Nugget 2 — The dial plan fix

Barely 600 words into this article, and look what an expert you have become! You now know the history and the reasons behind the problem, and now you're about to learn the efficient fix for it.

As enterprise voice networks became more complex and inter-office dialing expanded to local multi-building campus connectivity, as well as connectivity across the globe,  dial plans became more complicated. Most PBX manufacturers developed various software enhancements that resolved phone number left-unique requirements.

A simple interdigit timer, which would wait between digits, was introduced. When that timer expired, the numbers, as collected, would be processed. With this new logic, extension 1201 could now co-exist with extension 12017 and external phone number, 1-201-785-5700. Additionally, the digits 911 would no longer conflict with any internal or external number. The only downside is a slight pause when dialing numbers not left-unique.

Nugget 3 — On-site notification (OSN)

With access to 911 now optimized in the system, OSN improves the challenge of caller location. With 911 networks based on Caller ID for routing to the right agency as well as providing the location information, each station in a building requires a unique Caller ID to communicate precise location details to the 911 center, a prospect often financially unsustainable by many businesses.

OSN can provide notification when and where an MLTS 911 call event occurs. When public safety arrives, they are expected, and assistance can be offered that directs them to where they are needed. This simple fix also minimizes the cost of managing the Automatic Location Database, unless buildings are added or moved.

Nugget 4 — If it's broken, get it fixed (free)!

* Supplied data

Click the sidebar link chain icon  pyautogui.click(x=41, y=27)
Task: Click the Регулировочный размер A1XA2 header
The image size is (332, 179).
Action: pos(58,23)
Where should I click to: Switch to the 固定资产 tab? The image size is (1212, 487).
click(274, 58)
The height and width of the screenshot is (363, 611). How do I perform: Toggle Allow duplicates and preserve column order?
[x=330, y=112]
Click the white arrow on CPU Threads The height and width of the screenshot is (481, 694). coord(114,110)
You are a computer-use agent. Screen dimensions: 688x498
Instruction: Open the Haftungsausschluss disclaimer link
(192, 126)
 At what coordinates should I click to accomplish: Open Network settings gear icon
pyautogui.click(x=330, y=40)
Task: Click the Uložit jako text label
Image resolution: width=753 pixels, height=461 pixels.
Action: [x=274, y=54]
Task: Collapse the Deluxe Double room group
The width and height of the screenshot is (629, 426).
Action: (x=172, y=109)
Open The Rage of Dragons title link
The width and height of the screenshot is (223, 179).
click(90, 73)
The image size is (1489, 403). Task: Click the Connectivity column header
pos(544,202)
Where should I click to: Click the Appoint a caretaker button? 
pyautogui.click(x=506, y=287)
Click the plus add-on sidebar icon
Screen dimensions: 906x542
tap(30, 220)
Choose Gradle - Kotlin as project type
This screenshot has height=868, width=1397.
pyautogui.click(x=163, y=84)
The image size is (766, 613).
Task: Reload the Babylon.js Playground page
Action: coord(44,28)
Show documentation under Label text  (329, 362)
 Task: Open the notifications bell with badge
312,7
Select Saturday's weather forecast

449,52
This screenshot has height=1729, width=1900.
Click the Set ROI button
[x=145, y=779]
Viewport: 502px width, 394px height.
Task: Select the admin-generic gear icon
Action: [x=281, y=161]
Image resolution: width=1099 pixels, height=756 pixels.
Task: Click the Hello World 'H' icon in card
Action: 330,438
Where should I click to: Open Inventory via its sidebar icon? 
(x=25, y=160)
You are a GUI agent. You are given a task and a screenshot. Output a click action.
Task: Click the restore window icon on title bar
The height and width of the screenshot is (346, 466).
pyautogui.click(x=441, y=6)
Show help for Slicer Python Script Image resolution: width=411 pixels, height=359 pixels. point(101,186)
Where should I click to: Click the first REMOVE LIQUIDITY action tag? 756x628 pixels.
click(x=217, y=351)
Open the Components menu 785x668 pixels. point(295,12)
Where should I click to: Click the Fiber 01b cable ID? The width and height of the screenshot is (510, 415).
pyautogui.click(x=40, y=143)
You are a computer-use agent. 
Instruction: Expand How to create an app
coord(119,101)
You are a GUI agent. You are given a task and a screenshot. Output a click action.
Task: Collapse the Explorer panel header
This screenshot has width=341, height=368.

* The tasks
1. Retype the passage from the 911 dialing article, starting with "Nugget 3 — On-site" and going on through "added or moved.".
2. Write what comes next in the article on 911 calling from business phone systems, picking up after its final line.

* Results by task
1.
Nugget 3 — On-site notification (OSN)

With access to 911 now optimized in the system, OSN improves the challenge of caller location. With 911 networks based on Caller ID for routing to the right agency as well as providing the location information, each station in a building requires a unique Caller ID to communicate precise location details to the 911 center, a prospect often financially unsustainable by many businesses.

OSN can provide notification when and where an MLTS 911 call event occurs. When public safety arrives, they are expected, and assistance can be offered that directs them to where they are needed. This simple fix also minimizes the cost of managing the Automatic Location Database, unless buildings are added or moved.

2.
If you buy a ticket to the latest box office hit movie and they only show you a preview, you are likely to demand a refund. The same should apply to an MLTS/PBX. If you purchase of a new system (or pay monthly maintenance for a system) and you have to pay extra to be able to dial 911 directly (or to need to do or add something that allows 911 to work properly), wouldn't you consider the system broken? If your vendor refused to correct the issue, wouldn't that be a breach of their contract? Based on liability alone, most vendors will come out free of charge and turn on the basics.

Nugget 5 — Education counts; learn the basics

Class dismissed. You now have appropriate talking points enabling you to have an intelligent discussion with your service provider. Many agree Kari's Law will become law in 2016. It is already through the U.S. House of Representatives and is headed for the Senate. (It's already a state law in Texas.)

While there are multiple ways enterprise 911 can be addressed, the cost varies widely, and you need to be able to have an intelligent discussion to sort the wheat from the chaff. There are many new terms, and quite often you can waste a limited budget on something that is likely not the best fix.